=== LISTED ENTRIES ===
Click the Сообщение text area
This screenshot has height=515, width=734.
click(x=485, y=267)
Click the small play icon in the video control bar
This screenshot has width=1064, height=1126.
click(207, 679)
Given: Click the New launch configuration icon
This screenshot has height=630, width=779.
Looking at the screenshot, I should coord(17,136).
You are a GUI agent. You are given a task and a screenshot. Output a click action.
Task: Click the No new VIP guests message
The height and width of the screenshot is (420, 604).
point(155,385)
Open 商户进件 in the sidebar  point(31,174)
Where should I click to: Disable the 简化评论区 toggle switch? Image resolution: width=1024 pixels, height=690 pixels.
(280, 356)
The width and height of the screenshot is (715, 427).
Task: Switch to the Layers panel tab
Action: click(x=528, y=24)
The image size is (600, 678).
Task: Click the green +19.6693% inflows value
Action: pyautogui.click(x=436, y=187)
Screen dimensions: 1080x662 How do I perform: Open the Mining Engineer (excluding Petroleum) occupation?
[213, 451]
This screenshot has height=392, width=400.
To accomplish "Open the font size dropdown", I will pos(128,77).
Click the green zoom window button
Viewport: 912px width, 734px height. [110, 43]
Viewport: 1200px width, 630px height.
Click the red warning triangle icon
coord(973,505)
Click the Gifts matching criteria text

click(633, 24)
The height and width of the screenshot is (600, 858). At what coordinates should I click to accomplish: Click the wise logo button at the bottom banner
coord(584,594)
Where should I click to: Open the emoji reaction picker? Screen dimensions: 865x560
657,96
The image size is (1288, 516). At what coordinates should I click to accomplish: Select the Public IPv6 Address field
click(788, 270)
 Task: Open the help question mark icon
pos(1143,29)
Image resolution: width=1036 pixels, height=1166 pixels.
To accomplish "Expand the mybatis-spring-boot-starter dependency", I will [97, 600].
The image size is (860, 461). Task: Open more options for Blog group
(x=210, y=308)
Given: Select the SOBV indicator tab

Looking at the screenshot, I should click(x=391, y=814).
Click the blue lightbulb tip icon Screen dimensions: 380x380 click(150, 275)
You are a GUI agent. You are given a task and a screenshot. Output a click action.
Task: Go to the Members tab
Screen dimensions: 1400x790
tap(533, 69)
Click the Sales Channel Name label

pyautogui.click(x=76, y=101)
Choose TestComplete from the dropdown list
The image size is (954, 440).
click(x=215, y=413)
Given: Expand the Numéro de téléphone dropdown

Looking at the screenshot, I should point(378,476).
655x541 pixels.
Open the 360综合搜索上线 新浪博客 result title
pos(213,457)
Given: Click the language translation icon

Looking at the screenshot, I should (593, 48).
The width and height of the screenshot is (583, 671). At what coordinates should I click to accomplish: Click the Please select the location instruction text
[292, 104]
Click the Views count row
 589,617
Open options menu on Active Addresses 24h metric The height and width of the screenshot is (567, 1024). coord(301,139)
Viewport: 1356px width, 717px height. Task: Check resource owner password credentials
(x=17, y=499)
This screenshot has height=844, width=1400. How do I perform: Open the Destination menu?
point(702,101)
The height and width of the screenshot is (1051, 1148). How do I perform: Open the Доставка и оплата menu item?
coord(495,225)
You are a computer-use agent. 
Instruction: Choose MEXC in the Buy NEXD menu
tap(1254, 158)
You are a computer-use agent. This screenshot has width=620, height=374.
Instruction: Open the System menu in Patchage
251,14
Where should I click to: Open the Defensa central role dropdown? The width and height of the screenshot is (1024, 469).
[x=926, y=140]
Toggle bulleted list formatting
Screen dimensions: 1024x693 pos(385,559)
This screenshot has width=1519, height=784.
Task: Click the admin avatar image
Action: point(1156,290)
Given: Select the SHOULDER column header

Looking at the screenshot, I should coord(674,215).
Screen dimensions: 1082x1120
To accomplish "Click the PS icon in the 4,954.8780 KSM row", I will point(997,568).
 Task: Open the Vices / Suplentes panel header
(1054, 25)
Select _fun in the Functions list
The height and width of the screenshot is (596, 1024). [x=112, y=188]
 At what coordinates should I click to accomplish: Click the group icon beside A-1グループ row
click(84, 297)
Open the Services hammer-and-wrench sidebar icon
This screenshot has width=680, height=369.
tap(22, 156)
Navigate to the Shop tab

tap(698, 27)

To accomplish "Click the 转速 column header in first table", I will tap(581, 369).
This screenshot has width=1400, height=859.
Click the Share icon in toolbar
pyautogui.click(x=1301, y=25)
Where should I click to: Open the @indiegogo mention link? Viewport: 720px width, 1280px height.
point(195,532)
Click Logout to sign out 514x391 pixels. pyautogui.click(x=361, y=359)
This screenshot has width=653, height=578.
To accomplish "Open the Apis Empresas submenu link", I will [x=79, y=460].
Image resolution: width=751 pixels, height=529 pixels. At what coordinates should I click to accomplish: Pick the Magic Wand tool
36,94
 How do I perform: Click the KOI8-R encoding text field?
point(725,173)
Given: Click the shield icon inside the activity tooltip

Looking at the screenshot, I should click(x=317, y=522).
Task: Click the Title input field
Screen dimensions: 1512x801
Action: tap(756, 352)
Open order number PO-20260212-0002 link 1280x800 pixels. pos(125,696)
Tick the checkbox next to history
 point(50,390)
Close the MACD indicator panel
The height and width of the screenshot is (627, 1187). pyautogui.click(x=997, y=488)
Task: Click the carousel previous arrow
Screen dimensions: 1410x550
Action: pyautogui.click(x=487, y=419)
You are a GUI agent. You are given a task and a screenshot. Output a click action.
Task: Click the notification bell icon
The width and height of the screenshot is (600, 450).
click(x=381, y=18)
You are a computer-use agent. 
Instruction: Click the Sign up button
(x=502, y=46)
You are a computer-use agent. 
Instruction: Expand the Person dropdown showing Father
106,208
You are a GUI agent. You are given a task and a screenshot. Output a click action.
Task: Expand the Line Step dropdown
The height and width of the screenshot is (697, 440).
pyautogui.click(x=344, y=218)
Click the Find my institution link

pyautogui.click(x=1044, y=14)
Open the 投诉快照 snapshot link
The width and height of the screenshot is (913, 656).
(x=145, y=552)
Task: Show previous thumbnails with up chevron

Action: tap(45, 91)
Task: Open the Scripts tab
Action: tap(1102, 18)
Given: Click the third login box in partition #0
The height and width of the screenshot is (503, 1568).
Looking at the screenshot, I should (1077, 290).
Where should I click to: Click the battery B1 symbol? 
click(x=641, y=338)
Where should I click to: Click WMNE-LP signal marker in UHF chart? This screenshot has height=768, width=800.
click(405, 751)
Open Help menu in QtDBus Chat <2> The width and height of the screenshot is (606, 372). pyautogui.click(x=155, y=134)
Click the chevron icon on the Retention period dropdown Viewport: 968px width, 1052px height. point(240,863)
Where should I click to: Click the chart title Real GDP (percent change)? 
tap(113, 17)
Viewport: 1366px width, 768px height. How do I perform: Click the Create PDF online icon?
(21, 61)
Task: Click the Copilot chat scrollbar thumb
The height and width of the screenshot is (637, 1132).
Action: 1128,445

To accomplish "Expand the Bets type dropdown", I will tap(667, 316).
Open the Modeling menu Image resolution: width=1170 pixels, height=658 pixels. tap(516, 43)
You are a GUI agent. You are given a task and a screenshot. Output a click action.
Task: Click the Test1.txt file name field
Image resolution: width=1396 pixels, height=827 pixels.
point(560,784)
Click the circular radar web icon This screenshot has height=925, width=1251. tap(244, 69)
===
■ TASK BRIEF
Retype the records above exactly as they appear.

■ TASK RESULT
Click the Сообщение text area
This screenshot has height=515, width=734.
click(x=485, y=267)
Click the small play icon in the video control bar
This screenshot has width=1064, height=1126.
click(207, 679)
Given: Click the New launch configuration icon
This screenshot has height=630, width=779.
Looking at the screenshot, I should coord(17,136).
You are a GUI agent. You are given a task and a screenshot. Output a click action.
Task: Click the No new VIP guests message
The height and width of the screenshot is (420, 604).
point(155,385)
Open 商户进件 in the sidebar  point(31,174)
Where should I click to: Disable the 简化评论区 toggle switch? Image resolution: width=1024 pixels, height=690 pixels.
(280, 356)
The width and height of the screenshot is (715, 427).
Task: Switch to the Layers panel tab
Action: click(x=528, y=24)
The image size is (600, 678).
Task: Click the green +19.6693% inflows value
Action: pyautogui.click(x=436, y=187)
Screen dimensions: 1080x662 How do I perform: Open the Mining Engineer (excluding Petroleum) occupation?
[213, 451]
This screenshot has height=392, width=400.
To accomplish "Open the font size dropdown", I will pos(128,77).
Click the green zoom window button
Viewport: 912px width, 734px height. [110, 43]
Viewport: 1200px width, 630px height.
Click the red warning triangle icon
coord(973,505)
Click the Gifts matching criteria text

click(633, 24)
The height and width of the screenshot is (600, 858). At what coordinates should I click to accomplish: Click the wise logo button at the bottom banner
coord(584,594)
Where should I click to: Open the emoji reaction picker? Screen dimensions: 865x560
657,96
The image size is (1288, 516). At what coordinates should I click to accomplish: Select the Public IPv6 Address field
click(788, 270)
 Task: Open the help question mark icon
pos(1143,29)
Image resolution: width=1036 pixels, height=1166 pixels.
To accomplish "Expand the mybatis-spring-boot-starter dependency", I will [97, 600].
The image size is (860, 461). Task: Open more options for Blog group
(x=210, y=308)
Given: Select the SOBV indicator tab

Looking at the screenshot, I should click(x=391, y=814).
Click the blue lightbulb tip icon Screen dimensions: 380x380 click(150, 275)
You are a GUI agent. You are given a task and a screenshot. Output a click action.
Task: Go to the Members tab
Screen dimensions: 1400x790
tap(533, 69)
Click the Sales Channel Name label

pyautogui.click(x=76, y=101)
Choose TestComplete from the dropdown list
The image size is (954, 440).
click(x=215, y=413)
Given: Expand the Numéro de téléphone dropdown

Looking at the screenshot, I should point(378,476).
655x541 pixels.
Open the 360综合搜索上线 新浪博客 result title
pos(213,457)
Given: Click the language translation icon

Looking at the screenshot, I should (593, 48).
The width and height of the screenshot is (583, 671). At what coordinates should I click to accomplish: Click the Please select the location instruction text
[292, 104]
Click the Views count row
 589,617
Open options menu on Active Addresses 24h metric The height and width of the screenshot is (567, 1024). coord(301,139)
Viewport: 1356px width, 717px height. Task: Check resource owner password credentials
(x=17, y=499)
This screenshot has height=844, width=1400. How do I perform: Open the Destination menu?
point(702,101)
The height and width of the screenshot is (1051, 1148). How do I perform: Open the Доставка и оплата menu item?
coord(495,225)
You are a computer-use agent. 
Instruction: Choose MEXC in the Buy NEXD menu
tap(1254, 158)
You are a computer-use agent. This screenshot has width=620, height=374.
Instruction: Open the System menu in Patchage
251,14
Where should I click to: Open the Defensa central role dropdown? The width and height of the screenshot is (1024, 469).
[x=926, y=140]
Toggle bulleted list formatting
Screen dimensions: 1024x693 pos(385,559)
This screenshot has width=1519, height=784.
Task: Click the admin avatar image
Action: point(1156,290)
Given: Select the SHOULDER column header

Looking at the screenshot, I should coord(674,215).
Screen dimensions: 1082x1120
To accomplish "Click the PS icon in the 4,954.8780 KSM row", I will point(997,568).
 Task: Open the Vices / Suplentes panel header
(1054, 25)
Select _fun in the Functions list
The height and width of the screenshot is (596, 1024). [x=112, y=188]
 At what coordinates should I click to accomplish: Click the group icon beside A-1グループ row
click(84, 297)
Open the Services hammer-and-wrench sidebar icon
This screenshot has width=680, height=369.
tap(22, 156)
Navigate to the Shop tab

tap(698, 27)

To accomplish "Click the 转速 column header in first table", I will tap(581, 369).
This screenshot has width=1400, height=859.
Click the Share icon in toolbar
pyautogui.click(x=1301, y=25)
Where should I click to: Open the @indiegogo mention link? Viewport: 720px width, 1280px height.
point(195,532)
Click Logout to sign out 514x391 pixels. pyautogui.click(x=361, y=359)
This screenshot has width=653, height=578.
To accomplish "Open the Apis Empresas submenu link", I will [x=79, y=460].
Image resolution: width=751 pixels, height=529 pixels. At what coordinates should I click to accomplish: Pick the Magic Wand tool
36,94
 How do I perform: Click the KOI8-R encoding text field?
point(725,173)
Given: Click the shield icon inside the activity tooltip

Looking at the screenshot, I should click(x=317, y=522).
Task: Click the Title input field
Screen dimensions: 1512x801
Action: tap(756, 352)
Open order number PO-20260212-0002 link 1280x800 pixels. pos(125,696)
Tick the checkbox next to history
 point(50,390)
Close the MACD indicator panel
The height and width of the screenshot is (627, 1187). pyautogui.click(x=997, y=488)
Task: Click the carousel previous arrow
Screen dimensions: 1410x550
Action: pyautogui.click(x=487, y=419)
You are a GUI agent. You are given a task and a screenshot. Output a click action.
Task: Click the notification bell icon
The width and height of the screenshot is (600, 450).
click(x=381, y=18)
You are a computer-use agent. 
Instruction: Click the Sign up button
(x=502, y=46)
You are a computer-use agent. 
Instruction: Expand the Person dropdown showing Father
106,208
You are a GUI agent. You are given a task and a screenshot. Output a click action.
Task: Expand the Line Step dropdown
The height and width of the screenshot is (697, 440).
pyautogui.click(x=344, y=218)
Click the Find my institution link

pyautogui.click(x=1044, y=14)
Open the 投诉快照 snapshot link
The width and height of the screenshot is (913, 656).
(x=145, y=552)
Task: Show previous thumbnails with up chevron

Action: tap(45, 91)
Task: Open the Scripts tab
Action: tap(1102, 18)
Given: Click the third login box in partition #0
The height and width of the screenshot is (503, 1568).
Looking at the screenshot, I should (1077, 290).
Where should I click to: Click the battery B1 symbol? 
click(x=641, y=338)
Where should I click to: Click WMNE-LP signal marker in UHF chart? This screenshot has height=768, width=800.
click(405, 751)
Open Help menu in QtDBus Chat <2> The width and height of the screenshot is (606, 372). pyautogui.click(x=155, y=134)
Click the chevron icon on the Retention period dropdown Viewport: 968px width, 1052px height. point(240,863)
Where should I click to: Click the chart title Real GDP (percent change)? 
tap(113, 17)
Viewport: 1366px width, 768px height. How do I perform: Click the Create PDF online icon?
(21, 61)
Task: Click the Copilot chat scrollbar thumb
The height and width of the screenshot is (637, 1132).
Action: 1128,445

To accomplish "Expand the Bets type dropdown", I will tap(667, 316).
Open the Modeling menu Image resolution: width=1170 pixels, height=658 pixels. tap(516, 43)
You are a GUI agent. You are given a task and a screenshot. Output a click action.
Task: Click the Test1.txt file name field
Image resolution: width=1396 pixels, height=827 pixels.
point(560,784)
Click the circular radar web icon This screenshot has height=925, width=1251. tap(244, 69)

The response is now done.